Wednesday 28 March 2007

Compact Framework... link drop

It's been a while since I've worked on CE/mobile, but getting back into it. All the stuff that's new/changed since my last 'real' mobile app makes for interesting reading...

What's New for Developers in Windows Mobile 6

Windows Communication Foundation (Compact Edition) is a great read.

OpenNETCF was an essential reference last time I checked...

Synchronization Strategies: email?!

SQL Server CE - latest name for SQL Everywhere; no it doesn't just run on Windows CE...

Thursday 22 March 2007

'Declarative' Google Maps - store locator sample

Just added another 'sample' app:
Store Locator: Help customers find you with Google Maps to CodeProject.

I started playing with GMapEZ declarative Google Maps API in Feb, originally just for mapping 'race' courses in Sydney for my running club. Later adapted it for a couple of 'proof of concept' samples related to mapping customer data and delivery truck routes (using Google's driving directions feature).

As well as the article, you can play with the NeedCoffeeNow sample online.

Monday 19 March 2007

Open DOCX using C# to extract text for search engine

Parsing text-content out of different file formats for Searcharoo (or other search engines) can be accomplished a number of ways, including writing your own parser (eg. not too difficult for Html) or using an IFilter loader.

However there's always going to be new document types or formats where you want to build a custom parser... and today the new Word 2007 DOCX format is an example: I don't have Word 2007 installed on my PC so I doubt there's any IFilter implementations for it lying around here either.

A bit of background: the DOCX format is basically a ZIP file containing a directory-tree of Xml files, and from what I can gather the main body of a (Word 2007) DOCX file is located in word/document.xml within the main ZIP archive.
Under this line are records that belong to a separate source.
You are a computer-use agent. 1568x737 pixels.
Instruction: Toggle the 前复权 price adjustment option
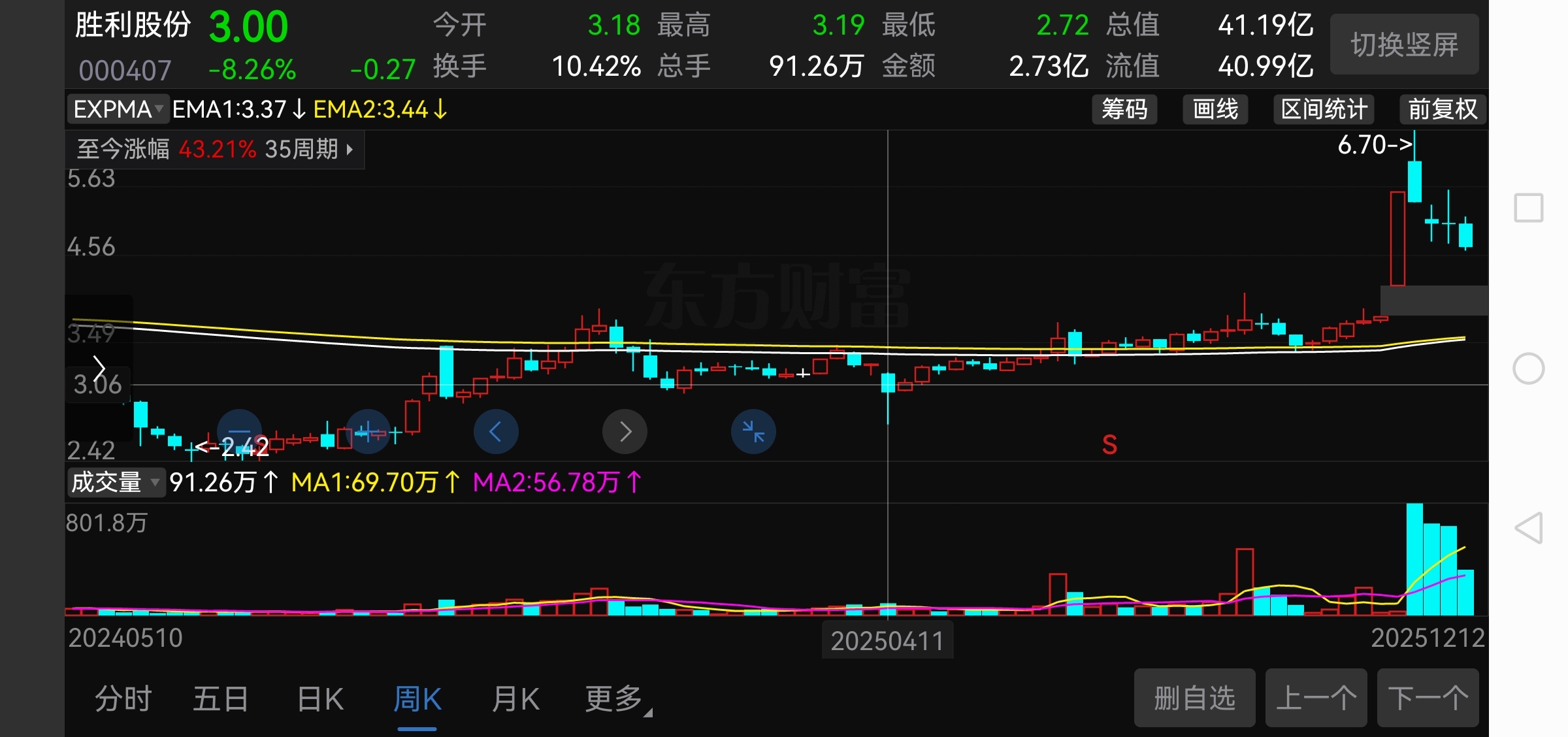(x=1443, y=109)
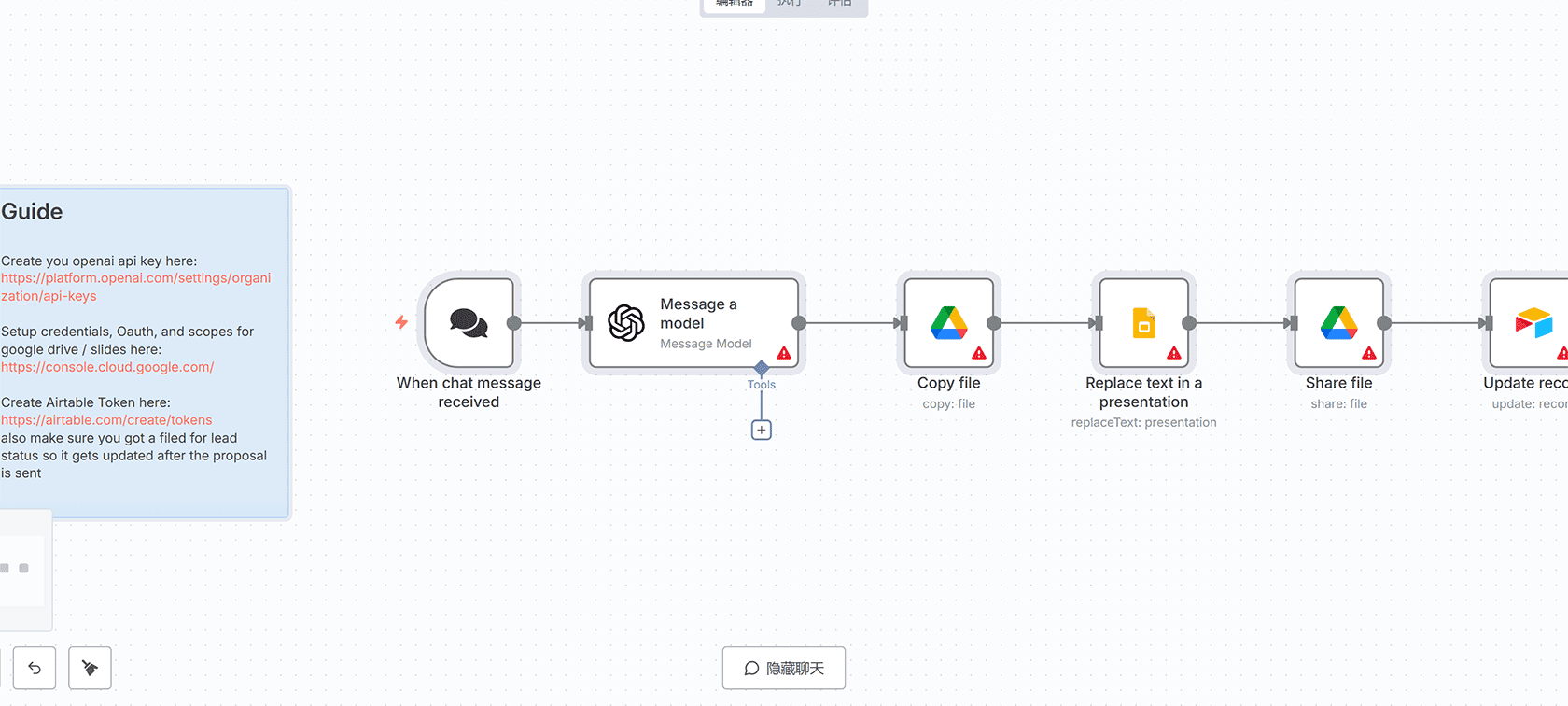Image resolution: width=1568 pixels, height=706 pixels.
Task: Click the reset zoom arrow button
Action: pyautogui.click(x=35, y=668)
Using a .NET ZIP library based on System.IO.Compression it's relatively simple to open a DOCX file, extract the document.xml and read the InnerText, like this:
using System;
using System.IO;
using System.Xml;
... your code to populate the DOCX filename here ...
using (ZipFile zip = ZipFile.Read(filename))
MemoryStream stream = new MemoryStream();
zip.Extract(@"word/document.xml", stream);
stream.Seek(0, SeekOrigin.Begin); // don't forget
XmlDocument xmldoc = new XmlDocument();
string PlainTextContent = xmldoc.DocumentElement.InnerText;
If you're using NET 3.0, the System.IO.Packaging.ZipPackage class is probably a better bet than the open source ZIP library for 2.0.

Now to do some reading on XLSX and PPTX formats...

Sunday 18 March 2007

Don't forget SQL Server 2005 'Compatibility Level' (ARITHABORT error on Xml query)

Working on a database recently that has been 'upgraded' from SQL Server 2000 to 2005. As part of the process, I added some 'Tools' stored procedures I commonly use (eg. ScriptDiagram).

For "some reason" that wasn't immediately obvious to me, I could execute these procs without trouble in SQL Server Management Studio BUT when I added some C# code that referenced a '2005-feature' stored procedure (such as using the new xml column.query syntax)...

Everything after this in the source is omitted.